> WRITTEN INSTRUCTION: Switch "thumbnail" to "preview" in the rows that begin with the line containing "1000x783 pixels." and end with the line containing "will (x=949, y=384).". Reproduce only those lines, leaving everything else in them unchanged.

++++++++++

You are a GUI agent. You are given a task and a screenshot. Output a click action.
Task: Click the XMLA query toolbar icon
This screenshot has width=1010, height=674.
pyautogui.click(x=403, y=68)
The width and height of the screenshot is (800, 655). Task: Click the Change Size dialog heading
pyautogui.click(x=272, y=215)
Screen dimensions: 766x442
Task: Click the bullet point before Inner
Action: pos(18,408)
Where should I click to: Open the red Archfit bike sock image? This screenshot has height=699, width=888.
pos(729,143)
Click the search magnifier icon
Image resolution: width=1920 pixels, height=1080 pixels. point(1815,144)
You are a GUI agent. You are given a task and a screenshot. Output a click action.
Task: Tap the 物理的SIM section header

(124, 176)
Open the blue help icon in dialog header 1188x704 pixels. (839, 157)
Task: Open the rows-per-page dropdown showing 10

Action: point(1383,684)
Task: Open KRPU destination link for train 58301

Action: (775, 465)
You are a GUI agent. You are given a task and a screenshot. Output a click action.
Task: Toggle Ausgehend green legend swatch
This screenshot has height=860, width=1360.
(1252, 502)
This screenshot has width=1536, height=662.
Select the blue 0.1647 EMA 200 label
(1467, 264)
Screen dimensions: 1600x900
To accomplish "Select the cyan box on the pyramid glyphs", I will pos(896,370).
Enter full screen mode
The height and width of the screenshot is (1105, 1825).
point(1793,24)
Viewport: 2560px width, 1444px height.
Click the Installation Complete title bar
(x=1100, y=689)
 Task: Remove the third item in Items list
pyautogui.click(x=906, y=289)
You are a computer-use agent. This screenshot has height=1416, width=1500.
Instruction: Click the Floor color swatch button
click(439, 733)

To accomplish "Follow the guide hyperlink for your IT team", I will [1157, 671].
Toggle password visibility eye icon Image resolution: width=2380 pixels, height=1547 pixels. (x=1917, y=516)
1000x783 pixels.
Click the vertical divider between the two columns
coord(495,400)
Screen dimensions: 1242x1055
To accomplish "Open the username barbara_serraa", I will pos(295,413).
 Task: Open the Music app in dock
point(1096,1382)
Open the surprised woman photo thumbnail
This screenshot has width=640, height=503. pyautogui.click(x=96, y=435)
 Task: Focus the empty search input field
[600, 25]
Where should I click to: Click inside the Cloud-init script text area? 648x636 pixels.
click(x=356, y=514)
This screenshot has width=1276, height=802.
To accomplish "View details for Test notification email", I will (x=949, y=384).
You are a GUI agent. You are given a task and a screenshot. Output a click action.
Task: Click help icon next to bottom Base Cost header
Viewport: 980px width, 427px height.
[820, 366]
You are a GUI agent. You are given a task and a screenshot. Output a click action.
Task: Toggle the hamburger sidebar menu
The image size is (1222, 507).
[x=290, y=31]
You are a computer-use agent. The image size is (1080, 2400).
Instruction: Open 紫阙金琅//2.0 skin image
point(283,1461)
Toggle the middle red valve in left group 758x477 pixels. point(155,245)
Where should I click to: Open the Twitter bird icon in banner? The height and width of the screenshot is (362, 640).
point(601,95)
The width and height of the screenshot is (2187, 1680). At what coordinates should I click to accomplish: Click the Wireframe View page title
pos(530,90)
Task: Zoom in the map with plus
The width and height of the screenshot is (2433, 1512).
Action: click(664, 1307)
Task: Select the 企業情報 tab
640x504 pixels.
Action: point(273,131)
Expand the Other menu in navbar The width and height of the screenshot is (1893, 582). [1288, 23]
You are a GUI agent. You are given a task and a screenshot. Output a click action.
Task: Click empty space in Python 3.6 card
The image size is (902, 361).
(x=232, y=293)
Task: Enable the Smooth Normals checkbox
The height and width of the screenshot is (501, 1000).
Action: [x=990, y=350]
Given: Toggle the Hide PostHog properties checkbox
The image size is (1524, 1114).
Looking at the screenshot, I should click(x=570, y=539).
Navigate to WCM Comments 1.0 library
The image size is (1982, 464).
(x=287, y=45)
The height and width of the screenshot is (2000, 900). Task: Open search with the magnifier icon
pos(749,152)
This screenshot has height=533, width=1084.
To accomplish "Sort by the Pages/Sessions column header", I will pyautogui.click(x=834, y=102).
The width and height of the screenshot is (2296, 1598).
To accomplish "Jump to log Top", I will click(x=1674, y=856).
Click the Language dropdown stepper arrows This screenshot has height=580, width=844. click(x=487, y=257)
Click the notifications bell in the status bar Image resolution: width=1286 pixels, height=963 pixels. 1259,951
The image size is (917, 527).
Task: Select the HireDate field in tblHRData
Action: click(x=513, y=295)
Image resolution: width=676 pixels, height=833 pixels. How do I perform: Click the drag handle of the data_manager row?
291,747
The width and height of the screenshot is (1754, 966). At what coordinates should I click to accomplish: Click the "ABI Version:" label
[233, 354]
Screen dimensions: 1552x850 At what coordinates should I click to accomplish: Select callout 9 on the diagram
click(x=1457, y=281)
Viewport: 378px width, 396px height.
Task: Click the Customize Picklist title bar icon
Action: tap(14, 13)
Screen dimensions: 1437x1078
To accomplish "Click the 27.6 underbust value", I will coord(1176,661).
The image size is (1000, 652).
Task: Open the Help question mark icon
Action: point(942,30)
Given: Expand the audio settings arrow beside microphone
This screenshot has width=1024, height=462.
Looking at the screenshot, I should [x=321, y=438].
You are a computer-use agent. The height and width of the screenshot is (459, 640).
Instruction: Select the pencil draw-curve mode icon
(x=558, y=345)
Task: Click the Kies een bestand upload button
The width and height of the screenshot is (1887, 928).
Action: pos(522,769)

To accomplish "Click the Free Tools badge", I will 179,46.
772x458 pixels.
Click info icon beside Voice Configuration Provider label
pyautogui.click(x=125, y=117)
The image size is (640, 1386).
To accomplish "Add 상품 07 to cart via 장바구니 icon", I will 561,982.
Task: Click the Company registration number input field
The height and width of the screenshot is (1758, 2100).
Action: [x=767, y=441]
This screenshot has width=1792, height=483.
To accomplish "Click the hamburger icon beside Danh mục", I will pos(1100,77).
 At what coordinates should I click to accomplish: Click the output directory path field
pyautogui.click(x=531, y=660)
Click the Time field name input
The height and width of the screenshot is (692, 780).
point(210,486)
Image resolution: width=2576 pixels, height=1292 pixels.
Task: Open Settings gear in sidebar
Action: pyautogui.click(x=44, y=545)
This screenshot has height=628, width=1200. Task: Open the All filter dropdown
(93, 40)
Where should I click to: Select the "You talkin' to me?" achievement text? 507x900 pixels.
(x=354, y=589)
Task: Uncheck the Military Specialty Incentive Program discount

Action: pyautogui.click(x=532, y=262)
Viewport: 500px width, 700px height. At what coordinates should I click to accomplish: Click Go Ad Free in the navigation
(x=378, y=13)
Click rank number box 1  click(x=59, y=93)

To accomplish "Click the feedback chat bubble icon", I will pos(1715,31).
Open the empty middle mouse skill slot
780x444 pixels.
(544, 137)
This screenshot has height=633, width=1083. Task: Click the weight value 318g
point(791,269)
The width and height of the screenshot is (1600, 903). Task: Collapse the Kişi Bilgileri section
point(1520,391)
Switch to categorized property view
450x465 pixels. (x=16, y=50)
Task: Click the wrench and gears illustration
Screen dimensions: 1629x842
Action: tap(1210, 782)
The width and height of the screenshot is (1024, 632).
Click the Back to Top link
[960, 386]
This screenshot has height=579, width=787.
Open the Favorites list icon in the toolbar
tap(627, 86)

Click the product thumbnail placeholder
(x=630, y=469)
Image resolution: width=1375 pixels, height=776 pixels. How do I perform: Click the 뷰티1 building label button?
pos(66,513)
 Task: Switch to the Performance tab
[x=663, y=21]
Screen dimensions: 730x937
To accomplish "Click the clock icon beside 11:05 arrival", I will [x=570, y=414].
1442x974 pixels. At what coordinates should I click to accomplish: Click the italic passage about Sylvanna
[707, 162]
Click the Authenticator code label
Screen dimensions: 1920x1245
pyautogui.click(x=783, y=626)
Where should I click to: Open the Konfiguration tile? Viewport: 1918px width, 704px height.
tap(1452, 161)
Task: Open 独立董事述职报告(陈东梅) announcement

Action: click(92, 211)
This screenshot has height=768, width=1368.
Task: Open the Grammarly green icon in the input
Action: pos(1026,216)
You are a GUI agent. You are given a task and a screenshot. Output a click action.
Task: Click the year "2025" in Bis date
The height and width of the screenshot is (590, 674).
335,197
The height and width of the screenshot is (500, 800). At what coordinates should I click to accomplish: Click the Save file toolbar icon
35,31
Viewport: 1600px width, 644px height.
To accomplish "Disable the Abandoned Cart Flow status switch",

++++++++++

> WRITTEN RESPONSE:
1000x783 pixels.
Click the vertical divider between the two columns
coord(495,400)
Screen dimensions: 1242x1055
To accomplish "Open the username barbara_serraa", I will pos(295,413).
 Task: Open the Music app in dock
point(1096,1382)
Open the surprised woman photo preview
This screenshot has width=640, height=503. pyautogui.click(x=96, y=435)
 Task: Focus the empty search input field
[600, 25]
Where should I click to: Click inside the Cloud-init script text area? 648x636 pixels.
click(x=356, y=514)
This screenshot has width=1276, height=802.
To accomplish "View details for Test notification email", I will (x=949, y=384).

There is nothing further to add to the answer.